Three weeks after the Accord, William McChesney Martin Jr. took the helm at the Fed. He gained a reputation as a solid inflation fighter, but after a few years he was caught in President Johnson’s crosshairs.9 After Martin cast the deciding vote for a 50bps rate increase, Johnson called him to his Texas ranch. According to reports, Johnson grabbed Martin by the arm and threw him against a wall. “Martin, my boys are dying in Vietnam and you won’t print the money I need” he said.10 Richard Nixon was equally creative in his approach to the Fed.11 During the run-up to the 1972 election, Nixon and his advisor George Shultz pressured Martin’s successor Arthur Burns to increase the monetary supply. Nixon was very blunt about how a stronger economy would help his campaign and referred to the “myth of the autonomous Fed.” In an effort to be even more persuasive, Nixon also leaked false stories about Burns requesting a pay increase.
---
4 Prior to the Fed, Andrew Jackson fought with the President of the Second Bank of the U.S., Nicholas Biddle. Jackson won that fight and the Bank of the U.S. was ultimately dissolved.

5 This was one of the earlier examples of yield curve control. For a summary of the policy and the economic backdrop, see: Bank of Japan: “History and Theories of Yield Curve Control,” 1/11/17.

6 Eccles was able to stay on the Fed, just not as Chairman. Eccles is considered a hero by many economic historians and the main office of the Board of Governors in Washington D.C. carries his name today – the Marriner S. Eccles Federal Reserve Board Building.

7 The 1951 Accord, also known as the Treasury-Fed Accord, only came about after President Truman falsely told the press in early 1951 that the FOMC had agreed to support the Treasury’s interest rate peg.
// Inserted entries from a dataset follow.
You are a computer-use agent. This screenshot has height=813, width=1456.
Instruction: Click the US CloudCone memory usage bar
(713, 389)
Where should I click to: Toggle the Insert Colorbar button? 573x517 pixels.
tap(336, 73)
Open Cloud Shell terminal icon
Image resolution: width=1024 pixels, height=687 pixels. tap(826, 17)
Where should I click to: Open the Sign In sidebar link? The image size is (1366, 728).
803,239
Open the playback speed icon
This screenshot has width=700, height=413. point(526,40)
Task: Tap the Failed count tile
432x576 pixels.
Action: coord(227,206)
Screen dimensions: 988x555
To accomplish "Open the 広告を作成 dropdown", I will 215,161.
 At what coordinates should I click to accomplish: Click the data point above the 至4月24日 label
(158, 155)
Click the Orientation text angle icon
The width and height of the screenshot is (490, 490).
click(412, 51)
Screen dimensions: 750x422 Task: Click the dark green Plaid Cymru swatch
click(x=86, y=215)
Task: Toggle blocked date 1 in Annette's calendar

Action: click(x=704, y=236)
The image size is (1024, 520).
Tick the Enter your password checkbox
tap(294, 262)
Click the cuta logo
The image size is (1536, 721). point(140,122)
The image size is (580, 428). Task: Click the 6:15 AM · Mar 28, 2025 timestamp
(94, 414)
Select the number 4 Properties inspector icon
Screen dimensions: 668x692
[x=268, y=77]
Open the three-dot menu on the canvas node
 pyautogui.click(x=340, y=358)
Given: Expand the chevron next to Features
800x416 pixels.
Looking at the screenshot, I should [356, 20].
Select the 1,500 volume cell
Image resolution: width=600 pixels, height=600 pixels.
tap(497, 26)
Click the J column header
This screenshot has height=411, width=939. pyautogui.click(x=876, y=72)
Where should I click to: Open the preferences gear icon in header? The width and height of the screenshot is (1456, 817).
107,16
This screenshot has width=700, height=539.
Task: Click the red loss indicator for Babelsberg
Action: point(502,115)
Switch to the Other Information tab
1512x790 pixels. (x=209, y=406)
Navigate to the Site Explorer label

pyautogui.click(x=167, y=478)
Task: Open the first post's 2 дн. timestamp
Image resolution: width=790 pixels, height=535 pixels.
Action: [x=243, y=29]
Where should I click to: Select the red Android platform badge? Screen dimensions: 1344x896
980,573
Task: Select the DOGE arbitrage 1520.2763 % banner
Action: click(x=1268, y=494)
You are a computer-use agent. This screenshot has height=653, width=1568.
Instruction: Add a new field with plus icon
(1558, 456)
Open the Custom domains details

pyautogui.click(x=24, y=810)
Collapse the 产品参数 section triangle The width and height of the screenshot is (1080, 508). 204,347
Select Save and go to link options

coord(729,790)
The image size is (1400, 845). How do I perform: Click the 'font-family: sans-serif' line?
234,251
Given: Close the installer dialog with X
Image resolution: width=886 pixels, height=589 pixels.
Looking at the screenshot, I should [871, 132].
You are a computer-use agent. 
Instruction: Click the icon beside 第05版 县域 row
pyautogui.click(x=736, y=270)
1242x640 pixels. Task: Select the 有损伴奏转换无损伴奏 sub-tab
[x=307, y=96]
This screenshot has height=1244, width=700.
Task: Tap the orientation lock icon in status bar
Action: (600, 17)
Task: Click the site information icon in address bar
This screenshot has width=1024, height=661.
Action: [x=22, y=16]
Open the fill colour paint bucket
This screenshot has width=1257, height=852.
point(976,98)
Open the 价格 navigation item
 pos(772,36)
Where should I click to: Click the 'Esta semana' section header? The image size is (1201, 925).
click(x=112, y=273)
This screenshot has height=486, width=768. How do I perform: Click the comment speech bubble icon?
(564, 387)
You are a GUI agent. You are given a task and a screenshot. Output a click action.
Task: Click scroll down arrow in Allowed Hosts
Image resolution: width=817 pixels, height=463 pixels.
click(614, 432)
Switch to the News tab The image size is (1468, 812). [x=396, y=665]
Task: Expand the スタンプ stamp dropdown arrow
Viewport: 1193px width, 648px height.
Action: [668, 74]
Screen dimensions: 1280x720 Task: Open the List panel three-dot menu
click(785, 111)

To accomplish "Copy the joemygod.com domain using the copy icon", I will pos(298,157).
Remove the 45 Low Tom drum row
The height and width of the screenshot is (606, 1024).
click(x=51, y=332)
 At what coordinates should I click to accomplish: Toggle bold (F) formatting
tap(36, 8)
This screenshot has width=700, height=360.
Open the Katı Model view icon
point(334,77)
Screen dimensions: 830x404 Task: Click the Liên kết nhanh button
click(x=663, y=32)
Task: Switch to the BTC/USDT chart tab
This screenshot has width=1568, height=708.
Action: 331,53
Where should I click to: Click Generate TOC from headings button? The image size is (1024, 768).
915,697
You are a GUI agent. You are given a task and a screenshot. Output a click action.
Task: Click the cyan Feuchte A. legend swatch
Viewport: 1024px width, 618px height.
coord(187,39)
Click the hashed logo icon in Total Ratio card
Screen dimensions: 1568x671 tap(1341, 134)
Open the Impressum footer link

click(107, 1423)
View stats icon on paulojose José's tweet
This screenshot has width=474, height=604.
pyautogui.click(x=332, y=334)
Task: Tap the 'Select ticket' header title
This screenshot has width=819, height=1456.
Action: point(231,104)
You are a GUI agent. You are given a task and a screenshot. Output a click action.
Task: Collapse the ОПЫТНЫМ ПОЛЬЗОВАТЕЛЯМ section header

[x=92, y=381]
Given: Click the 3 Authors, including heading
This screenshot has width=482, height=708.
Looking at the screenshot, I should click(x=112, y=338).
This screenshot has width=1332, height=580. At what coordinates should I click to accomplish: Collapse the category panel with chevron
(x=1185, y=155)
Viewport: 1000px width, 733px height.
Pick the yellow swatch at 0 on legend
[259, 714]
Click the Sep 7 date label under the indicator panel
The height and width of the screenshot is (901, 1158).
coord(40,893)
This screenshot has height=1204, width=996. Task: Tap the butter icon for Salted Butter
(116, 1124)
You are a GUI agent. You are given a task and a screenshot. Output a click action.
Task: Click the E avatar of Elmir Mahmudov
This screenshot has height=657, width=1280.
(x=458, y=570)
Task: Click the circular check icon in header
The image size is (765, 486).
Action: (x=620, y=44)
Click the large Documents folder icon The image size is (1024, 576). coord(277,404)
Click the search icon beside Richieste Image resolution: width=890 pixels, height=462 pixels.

Eccles released the FOMC minutes showing otherwise. Source: Federal Reserve History: “Marriner S. Eccles.”

8 Politicians think voters like strong growth.

9 For a summary of Martin’s interaction with President Johnson, see: New York Times: “A President at War With His Fed Chief, 5 Decades Before Trump,” 6/13/17.

10 Oddly, he later reappointed Martin.

11 For a summary of Burns’s interaction with President Nixon, see: Abrams, Burton, A. 2006. "How Richard Nixon Pressured Arthur Burns: Evidence from the Nixon Tapes." Journal of Economic Perspectives, 20 (4): 177-188.

posted by kliuless at 4:11 AM on August 30, 2018


"why @de1ong, and not I, deserves to be the Chief Neoliberal Shill" :P

What Follows the End of History? Identity Politics(!) - "Francis Fukuyama on identity politics, democracy, higher education, and why he quit being a neoconservative."
posted by kliuless at 4:32 AM on August 30, 2018


Francis Fukuyama and Kwame Anthony Appiah take on identity politics - "Two leading thinkers explore the deep roots of populism and resentment in the West."

Paul Krugman vs. George Soros: Debate on Capitalism, Globalization of the Economy (1997) - "I want the Council on Foreign Relations to sponsor a debate on capitalism, with George Soros taking the con and Paul Krugman taking the pro side."